Medical alert dogs are service dogs trained to warn a diabetic if their blood sugar drops or an epileptic if they have an oncoming seizure. Migraine is possibly another condition dogs can alert their owners to, according to a survey conducted on Migraine.com.
Over 1000 of you completed this survey and 54 percent of you reported that you recognized a change in your dog’s behavior before or during the initial phases of your migraine. Most people reported their dog became excessively attentive before or at the beginning of a migraine. People often described their dog as becoming “clingy,” “glued to my side,” and “Velcro dog.” Intense staring, frantic licking, pawing, and whining were also frequently described. Interestingly, over half of those recognizing a migraine alerting behavior reported that this typically occurred before any migraine symptoms, usually within 2 hours of an impending migraine.
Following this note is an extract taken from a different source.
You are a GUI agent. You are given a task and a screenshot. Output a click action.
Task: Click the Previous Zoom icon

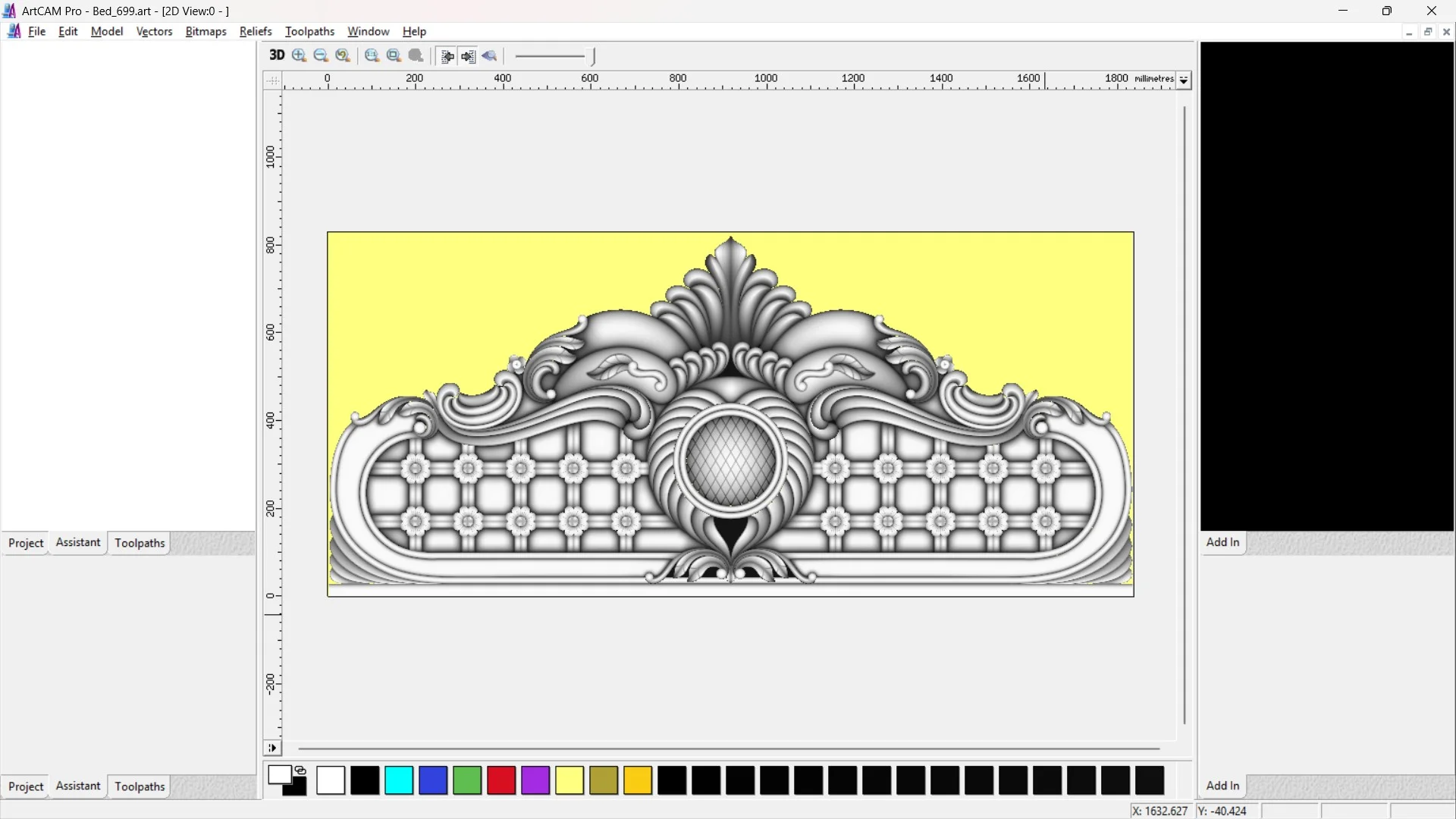point(343,55)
And this link between a change in your dog’s behavior and a migraine occurred consistently for about 60 percent of people.
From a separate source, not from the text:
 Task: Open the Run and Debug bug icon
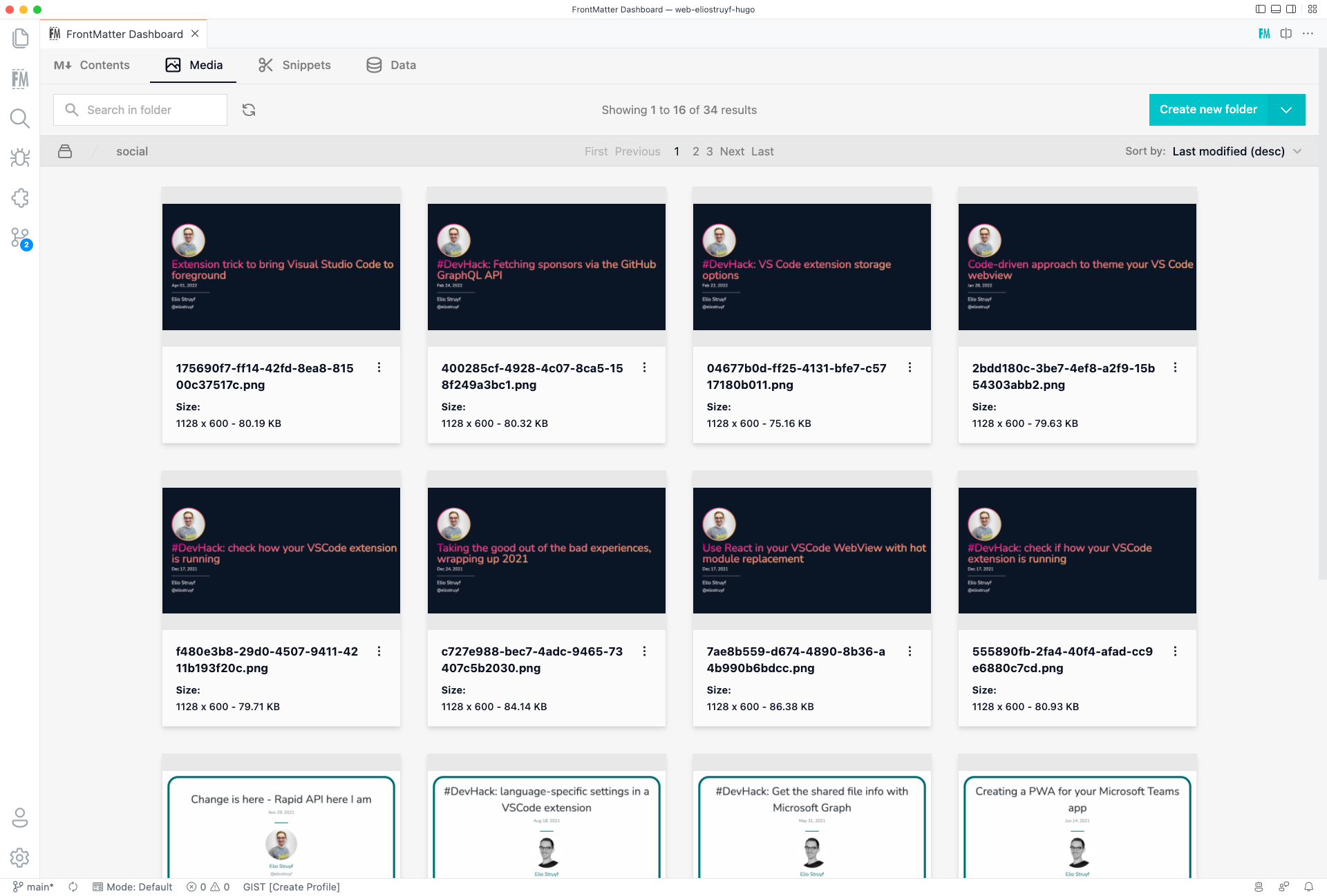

I frequently referred to my last dog as Velcro. I thought she damaged from being in a puppy mill, but maybe she was just warning me of impending migraine attacks. Since they were nearly constant, I wouldn’t be able to tell between her normal behavior and pre-migraine behavior.
Seriously, though, this could be significant for people with episodic migraine. Migraine abortives work best if they are taken as early as possible in the migraine attack. If you are able to correlate a change in your dog’s behavior and your migraines, your abortives could be more effective.
Does your dog behave differently before you have a migraine attack?